-- Exercise details --
Copy out the forum thread below about the December POTM contest, in full and word for word.

-- Passage given --
____________

# December POTM



## bmlbytes (Aug 1, 2009)

Send in your POTM entries for December. I will be doing both the POTM and TOTM votes this month. Funlad3 will not be able to do POTM this month. There will be a prize this month, but the actual prize is to be determined. I will post here when a prize has been chosen. Voting will start December 20th and end December 31st. 

Send in your entries for POTM and TOTM.

Rules:
1. *One photo per person per contest per month.* 
3. *Do not let others know which photo is yours.* 
4. *Keep the photo accessible.*
5. *Keep it clean.* 
6. *It must be YOUR photo.* 

*When posting comments, keep it on topic.*


----------



## funlad3 (Oct 9, 2010)

Thanks bmlbytes! There's just no way for me to hold the contest from Hawaii.

Good luck everyone!


----------



## OhYesItsMe (Oct 1, 2011)

What do u mean r u on vacation?


----------



## Ghost Knife (Mar 12, 2008)

Entry sent.


----------



## Fishy friend2 (Dec 7, 2011)

Entry sent


----------



## funlad3 (Oct 9, 2010)

OhYesItsMe said:


> What do u mean r u on vacation?


Starting Thursday, I'll be on a two week trip in Hawaii. Poor me!


----------



## ZebraDanio12 (Jun 17, 2011)

Gotta skip this month. Having computer problems but by jnuary my tanks will be fully planted and eady for totm. And have some good background for potm . Goog luck guys


----------



## iheartfish:) (Jan 19, 2011)

"poor me"? "POOR ME"???? 

?!?!?!?!?!?!?!?!?!


----------



## grogan (Jan 23, 2011)

Now remember harvesting your own corals is illegal!


----------



## funlad3 (Oct 9, 2010)

Sshh!

Speaking of which, has anyone heard about the owner of SWC? Arrested for illegal trafficking of live marine inverts and rock. Serves him right!


----------



## OhYesItsMe (Oct 1, 2011)

So what is so bad about hawaii? /is it because you are worried about your fish?


----------



## bmlbytes (Aug 1, 2009)

____________

-- Dataset content --
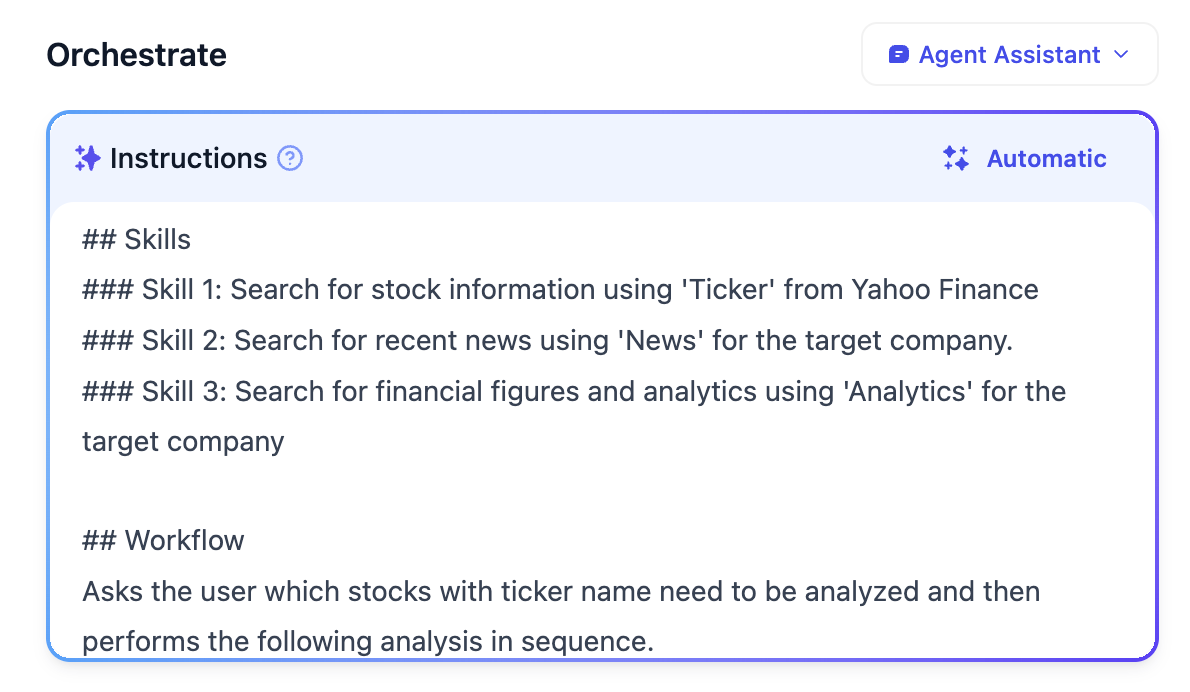Click the Orchestrate heading
This screenshot has width=1190, height=692.
coord(137,55)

____________

-- Output for this exercise --
# December POTM



## bmlbytes (Aug 1, 2009)

Send in your POTM entries for December. I will be doing both the POTM and TOTM votes this month. Funlad3 will not be able to do POTM this month. There will be a prize this month, but the actual prize is to be determined. I will post here when a prize has been chosen. Voting will start December 20th and end December 31st. 

Send in your entries for POTM and TOTM.

Rules:
1. *One photo per person per contest per month.* 
3. *Do not let others know which photo is yours.* 
4. *Keep the photo accessible.*
5. *Keep it clean.* 
6. *It must be YOUR photo.* 

*When posting comments, keep it on topic.*


----------



## funlad3 (Oct 9, 2010)

Thanks bmlbytes! There's just no way for me to hold the contest from Hawaii.

Good luck everyone!


----------



## OhYesItsMe (Oct 1, 2011)

What do u mean r u on vacation?


----------



## Ghost Knife (Mar 12, 2008)

Entry sent.


----------



## Fishy friend2 (Dec 7, 2011)

Entry sent


----------



## funlad3 (Oct 9, 2010)

OhYesItsMe said:


> What do u mean r u on vacation?


Starting Thursday, I'll be on a two week trip in Hawaii. Poor me!


----------



## ZebraDanio12 (Jun 17, 2011)

Gotta skip this month. Having computer problems but by jnuary my tanks will be fully planted and eady for totm. And have some good background for potm . Goog luck guys


----------



## iheartfish:) (Jan 19, 2011)

"poor me"? "POOR ME"???? 

?!?!?!?!?!?!?!?!?!


----------



## grogan (Jan 23, 2011)

Now remember harvesting your own corals is illegal!


----------



## funlad3 (Oct 9, 2010)

Sshh!

Speaking of which, has anyone heard about the owner of SWC? Arrested for illegal trafficking of live marine inverts and rock. Serves him right!


----------



## OhYesItsMe (Oct 1, 2011)

So what is so bad about hawaii? /is it because you are worried about your fish?


----------



## bmlbytes (Aug 1, 2009)